Плавсредство, на котором нам предстояло плыть по этому озеру, представляло собой интересный образец индейской судостроительной архитектуры. Это был плот, который Сеймур смастерил во время своего предыдущего визита. Продольными балками служили два больших сухих кедровых бревна, одно длиной около шестнадцати футов, другое — около двадцати; они скреплялись четырьмя шестами-поперечинами, привязанными к бревнам, а поверх всего был уложен настил из кедровой драни. Колышки из твердой сухой березы, вбитые в бревна и связанные сверху, образовывали уключины, а само судно было снабжено четырьмя большими веслами, вытесанными топором. По сути, это был единственный инструмент, использовавшийся при постройке плота. Колышки были заострены на плоский конец и крепко вбиты в гнезда, сделанные глубокими ударами топора в бревно, а вместо веревок для обвязки использовалось кедровое лыко. Его распаривали на огне до прочности и гибкости, и в таком виде оно отлично заменяло плетеный линь белого матроса или ковбойскую арканную веревку.

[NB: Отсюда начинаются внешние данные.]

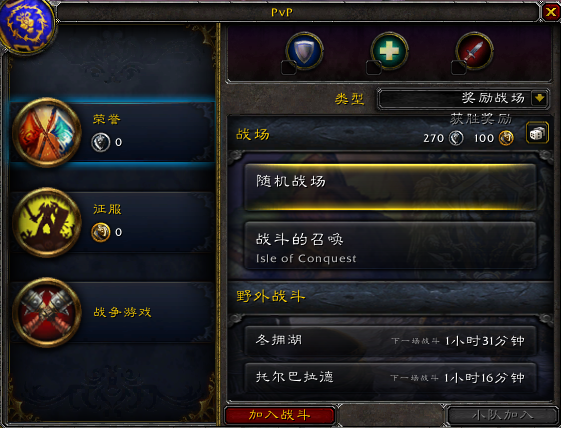
Task: Click the damage role sword icon
Action: point(474,51)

Мы взобрались на эту неуклюжую старую калошу и погребли вдоль северного берега озера как раз в тот момент, когда утреннее солнце придало первые золотистые оттенки горным вершинам. Наше продвижение было медленным, несмотря на соединенные усилия наших рук на веслах, но это давало нам больше времени для осмотра горных склонов в поисках дичи. Я не нашел ее столь многочисленной, как мне было обещано, ибо индейцы уверяли, что в первый же час мы увидим дюжину коз, однако прошло куда больше времени, чем час, прежде чем мы хоть кого-то заметили. Наконец, проплыв с милю или больше вдоль берега озера, я увидел крупного козла-самца, пасшегося среди утесов примерно в четырехстах футах над нами. Он нас не заметил, и, бросив весло, я схватил ружьё. Люди налегли на весла назад, и как только плот остановился, я послал в него пулю. Он рванулся вперед, потерял равновесие, кубарем и с треском покатился к подножию горы и замер замертво в кустах у самой кромки воды не более чем в двадцати футах от плота. Мы причалили к берегу и втащили его на борт, после чего к моему разочарованию обнаружилось, что при падении обломились оба рога, так что его голова оказалась совершенно непригодной для чучела.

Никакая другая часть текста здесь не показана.